The investments made by Nigerians covers the period 2007 to 2012, and represents an increase of N6.34tn or 156 per cent compared to the N4.06tn investment by foreign investors in the same period.
In 2007, just before the meltdown of the market, domestic transactions peaked at N3.55tn compared to N615bn worth of foreign transactions in the year, while domestic transactions accounted for N3.97bn in 2008 as against the foreign investments of N787.4bn that year.
In 2009, total domestic transactions stood at N946.84bn as against foreign transactions of N424.6bn, while 2010 saw local investments peaked at N1.02tn compared to N577bn.
Figures obtained by our correspondent from the NSE showed that 2011 marked the lowest year for the local investors as the volume of transactions stood at N421bn compared to the N847.9bn worth of transactions by foreign investors following the nationalisation of three banks by the Federal Government.

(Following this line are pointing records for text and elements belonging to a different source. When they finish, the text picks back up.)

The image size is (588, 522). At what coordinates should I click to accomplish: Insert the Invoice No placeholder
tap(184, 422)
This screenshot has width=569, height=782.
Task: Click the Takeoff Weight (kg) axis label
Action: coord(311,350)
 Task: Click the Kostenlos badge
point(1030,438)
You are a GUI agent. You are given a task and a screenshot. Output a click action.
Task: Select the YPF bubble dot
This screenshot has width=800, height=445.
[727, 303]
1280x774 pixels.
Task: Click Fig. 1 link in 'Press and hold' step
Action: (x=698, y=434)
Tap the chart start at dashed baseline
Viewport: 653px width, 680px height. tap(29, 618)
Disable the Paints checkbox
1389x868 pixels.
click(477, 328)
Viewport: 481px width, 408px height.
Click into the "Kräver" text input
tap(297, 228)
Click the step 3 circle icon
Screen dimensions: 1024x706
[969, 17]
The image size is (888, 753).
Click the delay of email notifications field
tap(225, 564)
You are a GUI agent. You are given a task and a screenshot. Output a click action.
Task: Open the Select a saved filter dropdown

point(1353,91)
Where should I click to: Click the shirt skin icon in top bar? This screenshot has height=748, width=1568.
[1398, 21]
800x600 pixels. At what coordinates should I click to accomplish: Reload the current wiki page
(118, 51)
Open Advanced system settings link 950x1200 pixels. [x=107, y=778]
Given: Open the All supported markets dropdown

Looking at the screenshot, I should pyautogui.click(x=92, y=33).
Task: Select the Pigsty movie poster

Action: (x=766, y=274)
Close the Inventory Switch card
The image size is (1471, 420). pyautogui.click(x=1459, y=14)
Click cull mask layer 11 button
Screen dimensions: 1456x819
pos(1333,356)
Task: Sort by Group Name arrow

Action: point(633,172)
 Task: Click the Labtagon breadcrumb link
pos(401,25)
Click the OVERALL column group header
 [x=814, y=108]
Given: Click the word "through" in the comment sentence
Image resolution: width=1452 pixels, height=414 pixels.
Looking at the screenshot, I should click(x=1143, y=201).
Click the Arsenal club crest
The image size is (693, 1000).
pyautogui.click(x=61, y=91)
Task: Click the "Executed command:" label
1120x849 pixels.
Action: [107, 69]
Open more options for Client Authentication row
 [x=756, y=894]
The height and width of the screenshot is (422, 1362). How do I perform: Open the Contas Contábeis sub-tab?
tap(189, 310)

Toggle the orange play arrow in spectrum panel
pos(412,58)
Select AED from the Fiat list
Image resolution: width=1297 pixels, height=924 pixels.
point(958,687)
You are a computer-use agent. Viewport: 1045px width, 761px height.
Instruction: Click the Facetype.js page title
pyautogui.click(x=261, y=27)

In 2012, however, domestic transactions rose to N508.6bn, while foreign investors staked N808.4bn on equities at the Exchange.
As of the first quarter ended March 31, 2013, the total value of transactions of listed securities on the NSE stood at N510.1bn.
This amount represents an increase of N152bn or 42.4 per cent compared to N358.16bn recorded at the end of March 2012.
Total transactions represent the aggregate purchase and sale of listed securities within a defined period.
Analysts said the trend of increase in local participation showed that more local investors are returning to the Nigerian market.
According to them, this shows the growing interest of local and retail investors, who had previously been participating minimally, in the market compared to the interest showed by the foreign investors.
The Chairman, Association of Stockbroking Houses of Nigeria, Mr. Emeka Madubuike, agreed that there had been increased participation by local investors, who had fled the market in the past.
He added that this was largely due to efforts aimed at sanitising the market by the regulators and key stakeholders.
Madubuike said the association had been involved in various interactions with major stakeholders in the capital market on ways to ensure that the growing interest showed by retail investors in the market in the last few months was sustained.
He said, “Since stockbrokers are the frontrunners in the market and the major interface between the investors and the market; we, as an association, have decided to come together to seek ways to increase investor confidence in the market. We will be involved in various investor education schemes to allow investors to become more aware of the happenings in the market.
“We have done a lot in this regard already, and we know that a lot of work still needs to be done; as we want to refocus to ensure that retail investors return to the market. Already, we have seen some improvement in this regard and we hope to see more as the months progress.”
Madubuike explained that stakeholders had been studying what obtained in other markets around the world as regards the global meltdown and what such markets did to overcome the situation, adding that such ideas could be considered and adopted in the Nigerian capital market subject to their workability.
The Director-General, Securities and Exchange Commission, Ms. Arunma Oteh, said the various actions and reforms undertaken by the regulators to grow the market in the last few years had impacted positively on activities.